International Journal of Applied Earth Observations and Geoinformation (Sep 2024)
Imaging spectroscopy for bark beetle detection in Norway spruce and the relevance of the red-edge spectral range
Abstract
In this study, hyperspectral data of two geographically distant study areas in Germany were analyzed to find the most effective spectral wavelengths for red-edge-based vegetation indices to differentiate bark beetle-infested Norway spruce into three infestation classes, including green-attack. Considering that the relationship between red-edge position (REP) and reflection shoulder position (RESP) is crucial for the relative quantification of chlorophyll concentration and LAI and their changes due to bark beetle infestation, we tested normalized difference red-edge indices (NDRE) formed from these parameters. Using combinations of 75 spectral bands in the range 685 nm to 850 nm, we analyzed 1187 different NDREs, and two additional vegetation indices, and show that the sorted, normalized Kruskal-Wallis H-value, followed by a frequency analysis of the RESP and REP bands of the 10 % of the highest ranked NDREs is an effective way to identify the global optima of these parameters. The optimal REP and RESP estimated using this approach were determined at 714 nm and 758 nm, respectively. The derived normalized difference red-edge index NDRE758_714 could be successfully applied to both test sites. Moreover, we found that aggregating hyperspectral bands into broader bands – 703 nm to 729 nm for a REP band and 741 nm to 767 nm for a RESP band – did not degrade model accuracy when used in a multispectral NDRE, suggesting that a hyperspectral camera is not required to perform the task.
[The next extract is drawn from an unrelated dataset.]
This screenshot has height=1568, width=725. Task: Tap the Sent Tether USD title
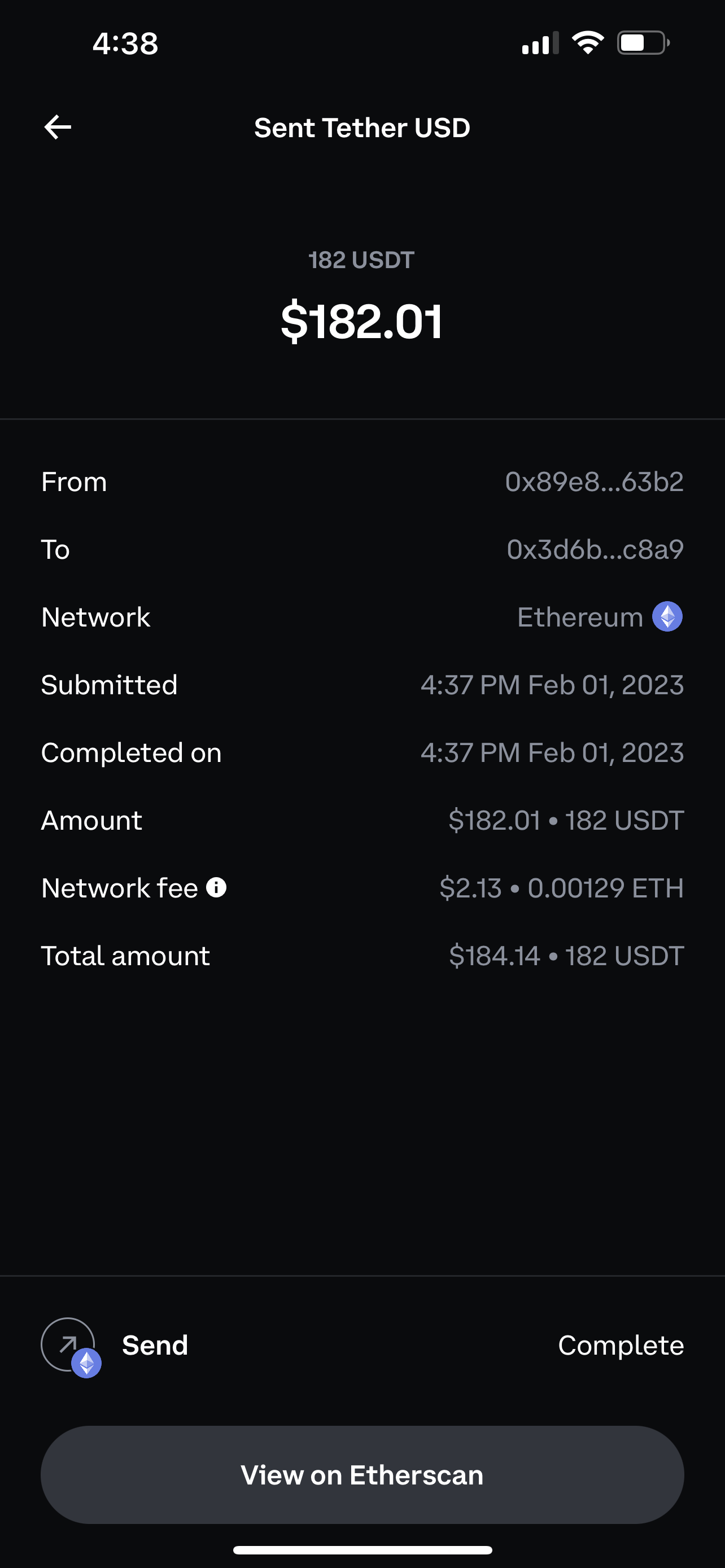click(x=362, y=128)
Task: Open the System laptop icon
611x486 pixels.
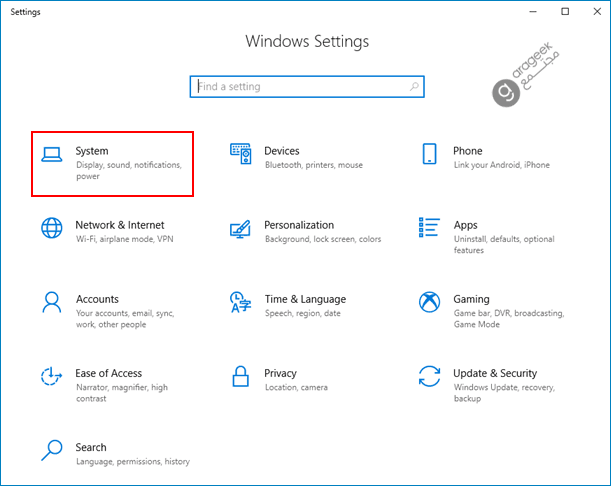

Multinomial logistic regression (MNLR) and random forest (RF) classification models were successfully transferred between the two geographically distant study sites. The predictive accuracies of the models for the test data indicated MNLR to be more robust than the RF. With the MLNR models applied, overall accuracies 77.4 % were achieved in the first study area imaged during the green-attack core period, and 88.2 % in the second study area imaged at the final green-attack stage. Our results contribute to forest health monitoring with imaging spectroscopy data and provide practical recommendations for sensor design with broader bands.